15 anos – ou mais – depois.

Posted by on Jun 27, 2011 in Blog | No Comments

Sabe, eu tinha uma coisa que chamava “Caixa da minha vida”. Do tamanho de uma mala de viagem dessas que comportam uma semana de roupas de alguém com muito bom senso. Faz 15 anos ou mais que, de tempos em tempos, abro a caixa e guardo algumas coisas lá: memórias. Bom, fazia. Hoje a caixa da minha vida foi para o lixo.

Ao longo do tempo a caixa rodou bons quilômetros para estar sempre ao meu lado. Assim como eu, nasceu em Blumenau. Mudou-se comigo para Florianópolis e depois para São Paulo. Estava cheia, transbordando, e só se mantinha fechada na base das fitas adesivas. Para acalmar a curiosidade do leitor, vou listar algumas coisas sepultadas por lá:

  • Agulha que perfurou minha barriga e abriu caminho para o finado piercing de umbigo.
  • Recortes de jornal nos quais eu aparecia.
  • Históricos escolares.
  • Diários.
  • Moedas.
  • Fotos.
  • Manuais de câmeras fotográficas, impressora e monitor.
  • Fotocópias em geral.
  • Bilhetes trocados em sala de aula (da oitava série).
  • Cartas. Toneladas de cartas.

Sempre gostei de escrever e de receber cartas pelo correio. A sensação de ter um pedaço de papel que alguém separou para lhe escrever bobagens, amores ou declarações me parece única. Quando surgiu a onda do Pen Pal, colecionava amigos pelo mundo. E não satisfeita, fazia questão de trocar cartas com os amigos da escola. Sim, pessoas com quem eu convivia 4 horas por dia. Pessoas, não: uma pessoa. Filipe Voltolini, meu eterno melhor amigo, figura no topo da lista dos meus correspondentes. Somos amigos há quase 20 anos e inventamos algo que nos consumia boa parte do nosso infinito tempo livre: as Cartas Diário.

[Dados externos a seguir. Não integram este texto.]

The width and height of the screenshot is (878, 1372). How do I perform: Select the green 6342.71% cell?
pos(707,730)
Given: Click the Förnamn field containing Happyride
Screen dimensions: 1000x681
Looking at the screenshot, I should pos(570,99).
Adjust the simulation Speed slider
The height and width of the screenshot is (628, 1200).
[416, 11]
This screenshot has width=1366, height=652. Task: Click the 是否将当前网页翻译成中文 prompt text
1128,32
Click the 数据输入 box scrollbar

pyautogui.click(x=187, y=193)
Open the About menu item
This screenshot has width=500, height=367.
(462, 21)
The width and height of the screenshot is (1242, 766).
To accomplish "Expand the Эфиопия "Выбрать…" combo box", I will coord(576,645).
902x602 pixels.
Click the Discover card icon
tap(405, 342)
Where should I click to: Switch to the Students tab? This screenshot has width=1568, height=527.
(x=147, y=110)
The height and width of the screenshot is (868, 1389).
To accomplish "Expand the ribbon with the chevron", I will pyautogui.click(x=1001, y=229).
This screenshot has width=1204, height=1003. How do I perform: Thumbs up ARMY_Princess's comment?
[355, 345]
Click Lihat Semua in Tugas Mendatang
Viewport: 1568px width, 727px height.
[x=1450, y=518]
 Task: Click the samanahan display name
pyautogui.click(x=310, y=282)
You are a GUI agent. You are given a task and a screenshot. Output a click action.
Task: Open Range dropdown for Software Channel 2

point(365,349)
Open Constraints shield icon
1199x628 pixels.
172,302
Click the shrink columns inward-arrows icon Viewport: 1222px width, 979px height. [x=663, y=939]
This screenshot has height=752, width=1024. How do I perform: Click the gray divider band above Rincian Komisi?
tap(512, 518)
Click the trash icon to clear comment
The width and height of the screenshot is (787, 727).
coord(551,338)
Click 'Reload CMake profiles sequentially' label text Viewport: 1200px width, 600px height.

Agora pode parecer patético, mas em um tempo em que não existia blog, msn, nem sexo (pelo menos pra gente), as Cartas Diário eram o que havia de mais divertido na galáxia. Apesar de considerar o nome autoexplicativo, vamos lá: as cartas consistiam em um punhado de papel onde cada um narrava sua semana. Mas é lógico que não era simples assim. Como se tratavam de duas mentes jovens e férteis, fazíamos questão de rechear os envelopes com embalagens de salgadinho, papel-bandeja do MC Donalds, desenhos e loucurinhas em geral. Abri algumas e ri, como sempre. Respirei fundo e coloquei todas elas empilhadas ao lado do lixo reciclável.

Também havia um punhado de fotos. Desde inocentes viagens a registros de um noivado errôneo, de noites de roquenrou curitibano a cliques infantis feitos com a câmera do Mickey. As fotos eu guardei. Para ser sincera, guardei aquelas que importavam, o que quer dizer que boa parte se foi também. E na pilha das que ficaram tinha mais Filipe.

Então eu fiquei feliz por ter um Filipe na minha vida e por perceber que em todos os momentos legais – e em outros nem tanto – ele estava lá e vai continuar estando. Me senti leve ao descartar todo aquele passado porque entendi que o que importa a gente guarda na cabeça e no coração, e não em um monte de papel amarelado numa caixa cheirando a mofo. Desde quando eu preciso de um diário pra lembrar que o Douglas era o amor da minha vida na quinta série? E preciso ocupar espaço no universo com cartas de gente cujo rosto eu nem sei como é? Agora minha vida precisa de muito espaço para a Luna e o montão de coisas lindas que vou querer guardar.

Daqui uns 15 anos a gente fala sobre isso outra vez.

Um dos achados da Caixa da Minha Vida, da época em que eu não precisava usar escova de cabelo.